Ok, I had not realised that VCs had to be in the same collection. Now it does work as expected and I can publish them to a folder that is synced to all my computers. Thank you both for introducing me to the basics of smart collections and publishing. I do have a few follow up questions though, if I may:

1. What part of your smartfolder setup identifies the VCs? Is it "Copy name"? If so, why isn't it called Virtual Copy name" to make the connection clear?

2. Is there any way I can automate this setup further? Ideally I would like the VCs to be dynamically generated so that if I work on the original the changes are immediately reflected in the VCs as well. Unless I am missing something the present setup is not that different in terms of actions to be taken by me from say creating a set of VCs, selecting them, editing them, and exporting them to the relevant folder as jpgs.


----------



## Johan Elzenga (Oct 28, 2018)

gYab61zH said:


> 1. What part of your smartfolder setup identifies the VCs? Is it "Copy name"? If so, why isn't it called Virtual Copy name" to make the connection clear?

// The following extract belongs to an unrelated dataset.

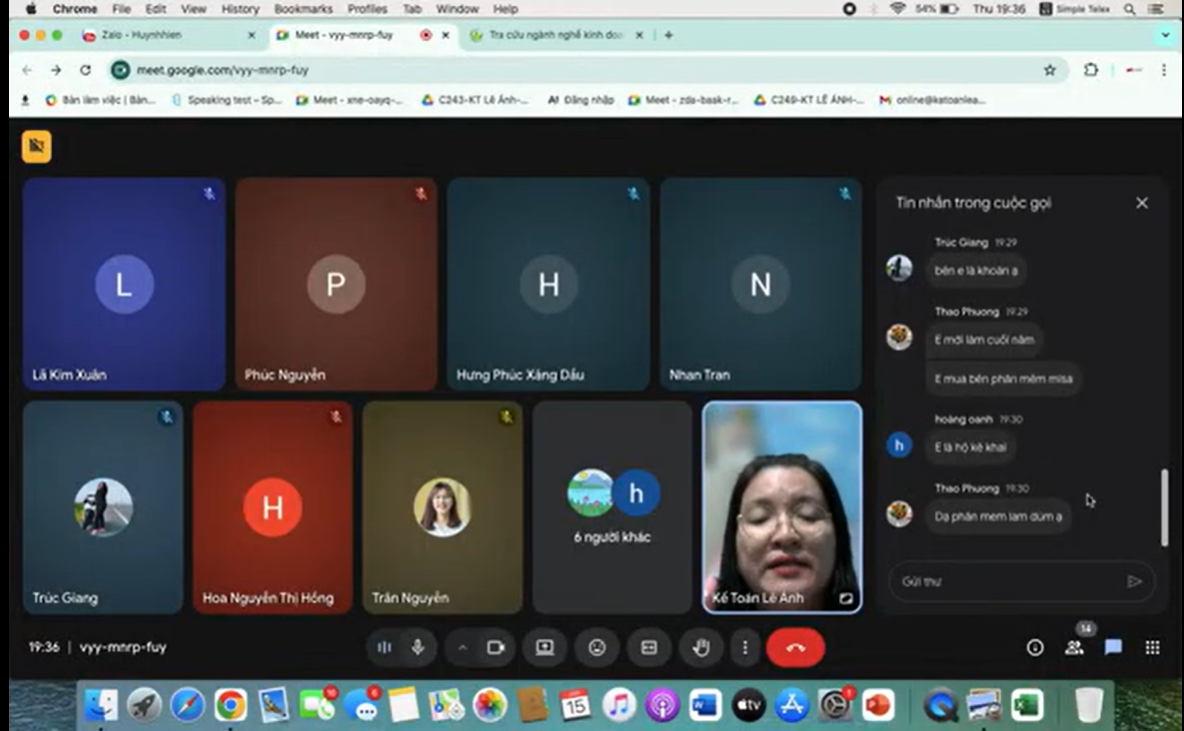
Task: Open the emoji reactions button
Action: (597, 648)
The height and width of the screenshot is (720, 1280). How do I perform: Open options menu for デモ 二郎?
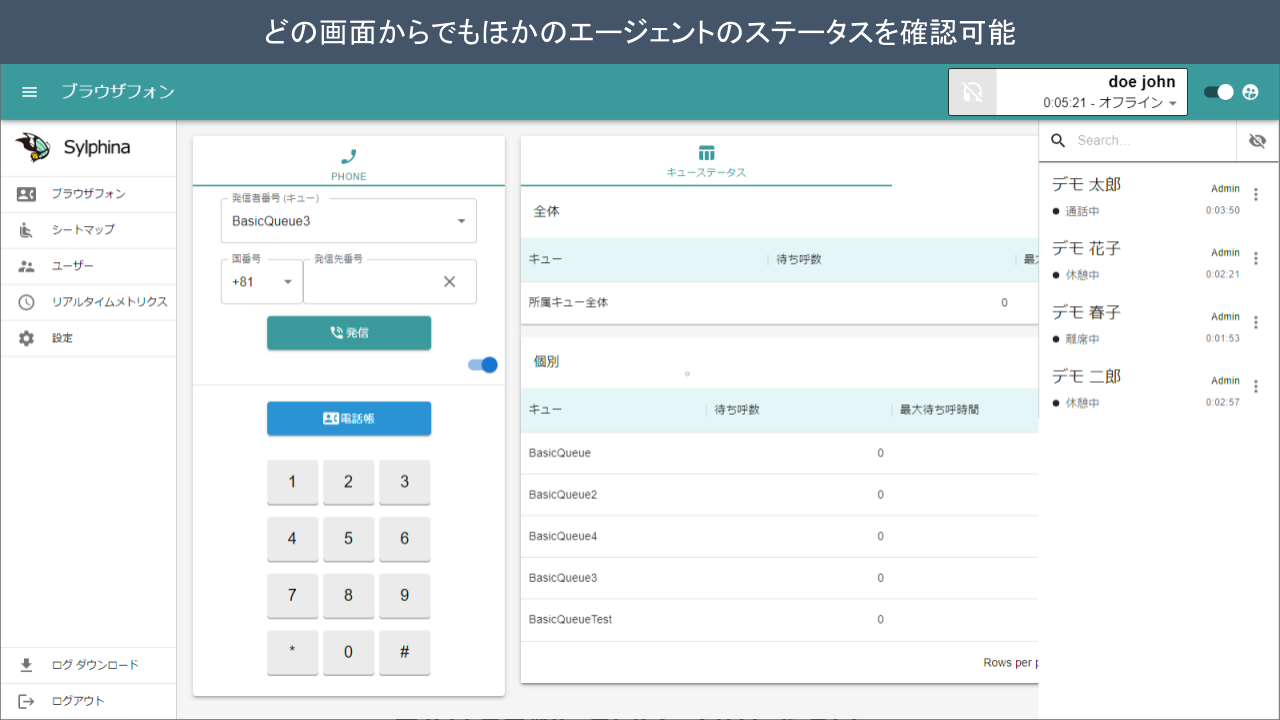pyautogui.click(x=1257, y=387)
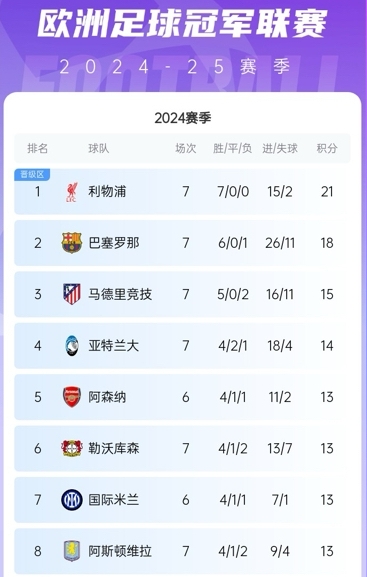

Yes. There is no option to search on virtual copies, so you have to do it this way. It is called 'Copy Name' because that is the name of the field. It is not strictly a _virtual_ copy name. You can also give a copy name to a real image, not only to a virtual copy. In practise people don't usually do this, so checking that this field isn't empty is normally a good way of identifying a virtual copy.



gYab61zH said:


> 2. Is there any way I can automate this setup further? Ideally I would like the VCs to be dynamically generated so that if I work on the original the changes are immediately reflected in the VCs as well. Unless I am missing something the present setup is not that different in terms of actions to be taken by me from say creating a set of VCs, selecting them, editing them, and exporting them to the relevant folder as jpgs.


As Jim already explained, that is not the way to do this. The way to do this is by editing the original. Only when you are ready with that, you create a virtual copy and the only extra edit on that virtual copy is the cropping to screen dimensions. If you didn't need to crop, then you wouldn't have to use virtual copies at all.


----------



## gYab61zH (Oct 28, 2018)

Johan, as I learn more techniques and gain greater (one hopes) photographic insight into what makes an image successful or not, so I want to tinker more with what I consider my best pictures. Some will be added, others will loose this status altogether and many others will be tinkered with as I go along, so the editing process never stops and therefore I have a real need for VCs to be dynamically updated. I do realise that in other contexts this is not normally needed (e.g. when using VCs to generate b&w versions, playing around with different crop aspect ratios and the like).

All my editing work is always done on the originals (except in the cases just mentioned)  and naturally I would only use the VC to crop to 16:9 (that is what I meant by "editing them"), so what I was saying is that in terms of ease of workflow there is little to choose between the Publish Services workflow or the alternative of creating a set of VCs, selecting them, cropping them, and exporting them to the relevant folder as jpgs.


----------



## Johan Elzenga (Oct 28, 2018)

gYab61zH said:


> I have a real need for VCs to be dynamically updated.


VC don't do that, period. A virtual copy is like a real copy. It is treated as a separate image and so it is not dynamically updated.



gYab61zH said:


> so what I was saying is that in terms of ease of workflow there is little to choose between the Publish Services workflow or the alternative of creating a set of VCs, selecting them, cropping them, and exporting them to the relevant folder as jpgs.


The difference between a publishing service to your hard disk and exporting to your hard disk is indeed not very large. The main difference is that Lightroom keeps track of what happens, so when you decide to edit a published image, that published image will automatically be moved to the 'republish' section. When you export images, you have to remember yourself that you need to export them again after you've made some further edits.

To make life a little easier, why not do it in the following way: Because you would create these virtual copies specificly to make desktop pictures, why not change the copy name to something like 'Desktop Picture'. In that case your smart publishing service folder would only need to contain one single line; *Copy Name is 'Desktop Picture'*. It would now also not matter where you are when you create the virtual copy and you would not have to add the VC to the portfolio collections. As soon as you've changed the copy name to 'Desktop Picture', that VC will appear in your publishing service.


----------



## gYab61zH (Oct 28, 2018)

Yes, that sounds like a good idea. I'll give that a try and see whether it works for me. As to the VC dynamically updating, I was not trying to suggest this is part of their functionality in LR, I was just hoping there might be a routine in LR that would generate new VCs when the original image is changed (a kind of "if--then" construct). Thanks again to both.


----------